Another example was Walulu, also developed using Tuya’s AI toy platform. Walulu is an AI pet built around personalization. It can detect up to 19 emotional states and speak more than 60 languages. It connects to major large language models such as ChatGPT, Gemini, DeepSeek, Qwen and Doubao. Through simple app-based controls, users choose traits like cheerful, quiet, curious or thoughtful. Those choices shape how Walulu talks and reacts. Instead of repeating scripts, it adjusts its tone and behavior over time. The result is not a novelty item, but an emotionally responsive AI toy that feels consistent in daily use.

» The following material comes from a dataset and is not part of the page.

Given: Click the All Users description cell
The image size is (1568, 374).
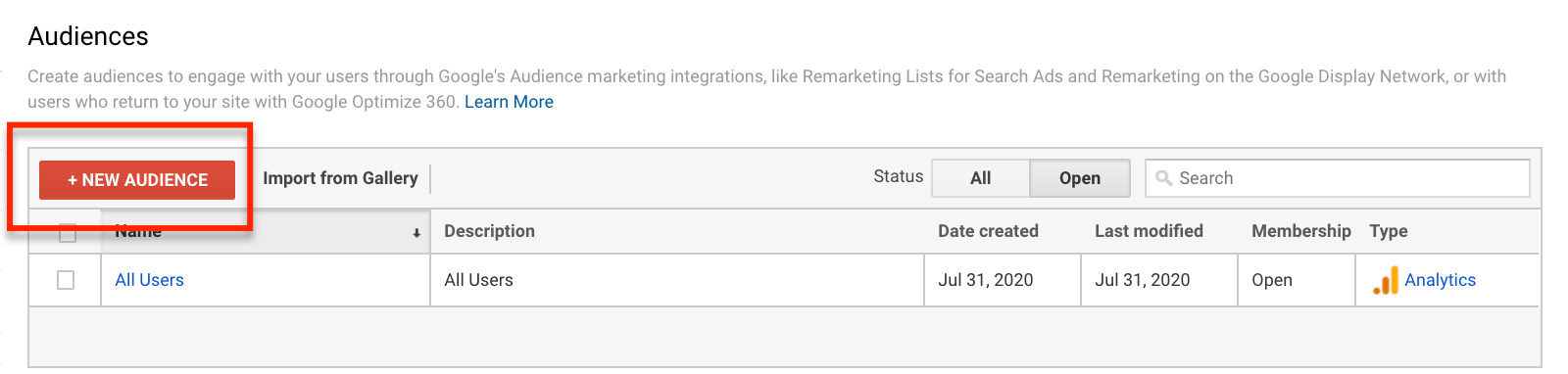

Tuya also showed how educational AI toys can extend into learning and exploration. Its AI Learning Camera blends computer vision with interactive content. When it recognizes an object, it links it to cultural and learning material. If a child points it at a foreign word, it offers real-time pronunciation and translation. It can also turn drawings into digital artwork, encouraging active creativity rather than passive screen time. In this sense, AI toys for kids are becoming tools for learning as much as play.

These products point to a larger strategy. Tuya is not just making toys — it is building the AI toy development platform behind them. Through its AI Toy Solution, developers can design a toy’s personality, memory logic and behavior without training models from scratch. The system integrates with leading AI models and supports multi-turn conversation and emotional feedback, turning standard hardware into responsive AI companions.

The platform supports multiple development paths. Brands can use ready-to-market OEM solutions, add AI to existing products or build custom toys around their own characters. Plush toys, robots, educational tools and wearables can all become AI-powered toys without changing their physical design.

Because these products are made for children and families, safety is built in. Tuya’s system includes parental controls, conversation history review and content management. It supports standards such as GDPR and CCPA with encryption and data localization.

From a business standpoint, Tuya’s pitch is speed and scale. The company says its AI toy infrastructure can cut development time by more than half and reduce R&D costs by up to 50 percent. Its AIoT network spans over 200 countries and supports more than 60 languages, making global deployment of AI toys easier.

What emerged at Spielwarenmesse 2026 was not just a lineup of smart gadgets, but a clear shift in the category. AI toys are evolving into emotionally aware systems that talk, listen, remember and adapt. Their value lies not in sounding clever, but in fitting naturally into everyday life.

The fair did not present AI toys as a distant future. It showed them as products already entering the mainstream. The real question now is not whether toys will use AI, but how carefully that intelligence is designed for children.